Литургия следовала за литургией, составляя основу нашей жизни на Каруле. К нам начали заходить русские паломники, исповедуясь и оставляя поминальные записки с деньгами. Некоторые исповеди выбивали меня из молитвенной колеи на несколько дней. Похоже, паломники смущались исповедовать в России свои грехи и отводили душу на Афоне, разыскивая батюшек, которым они могли бы открыть терзающие их грехи. Но к этим тяжелым исповедям добавилось сильное искушение.

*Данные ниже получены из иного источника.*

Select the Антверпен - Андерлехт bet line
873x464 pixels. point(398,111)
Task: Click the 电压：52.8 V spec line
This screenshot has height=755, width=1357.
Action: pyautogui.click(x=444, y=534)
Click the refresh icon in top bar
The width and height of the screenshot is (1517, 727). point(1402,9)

Хотя от ежедневного Причащения душа словно обрела крылья, но исподволь начала ощущаться какая-то сильная сердечная тяжесть, которая стала проявляться в различных телесных недомоганиях. На столике у жертвенника собралась гора поминальных записок от паломников. Читать их приходилось при свечах и бывало на проскомидию и поминовение имен у меня уходило три часа, а сама литургия занимала два часа. Недоумений набиралось все больше и, несмотря на то, что наше финансовое положение улучшилось, благодаря денежным пожертвованиям от паломников, от их исповедей на душе было тревожно и как-то не по себе, словно я взвалил себе на плечи огромный груз, а тащить его не в состоянии. Все это я отложил до встречи с отцом Кириллом, надеясь, что он, как духовник, разрешит этот непонятный тупик, в который я попал.

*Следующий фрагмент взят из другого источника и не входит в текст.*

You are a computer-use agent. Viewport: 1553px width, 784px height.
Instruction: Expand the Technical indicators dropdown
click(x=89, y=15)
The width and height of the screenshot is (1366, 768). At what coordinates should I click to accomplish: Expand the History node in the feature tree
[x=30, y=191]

Зимой я сильно простудился и слег с высокой температурой. Лекарств у нас никаких не было, кроме аспирина, который принес отец Христодул. К тому же, словно одна напасть за другой, ночью от продолжительных ливней в крыше образовалась сильная течь. Вода потоком лилась с потолка в комнату. Штукатурка на стене намокла и обвалилась, залив глиной подрясник и рясу, висевшую на гвозде. У меня не нашлось сил, чтобы подняться и устранить течь. В комнате стоял жуткий холод, поскольку печей у нас в каливе не было. Отец Агафодор подставил под течь на чердаке ведра и побежал в келью старца Ефрема на Катунаки. Оттуда он принес тяжелую железную печь, которую установил у меня в комнате. После этого здоровье мое пошло на поправку.

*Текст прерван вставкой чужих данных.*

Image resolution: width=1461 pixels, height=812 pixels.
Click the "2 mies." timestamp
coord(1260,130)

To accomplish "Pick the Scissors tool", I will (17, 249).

Я лежал, ослабевший, на койке, когда глубокой ночью на Святках меня разбудили крики за окном по-сербски: «Пожар, пожар! Отец Симон, отец Агафодор, на помощь!» Это кричал серб Симеон. В окне полыхало зарево: горела келья архимандрита Стефана. Пламя над кельей, раздуваемое ветром, бушевало сильное. Начали взрываться газовые баллоны, улетая далеко в море. Мы кинулись к горящей церкви. Мой друг решительно разбил узенькое оконце в алтаре и, изогнувшись, боком умудрился пролезть вовнутрь. Он передал мне мощевик, сосуды для литургии, напрестольное Евангелие и крест. Иконы в окно вытащить не удалось и иеромонах вылез обратно. Церковь тут же полностью охватило огнем.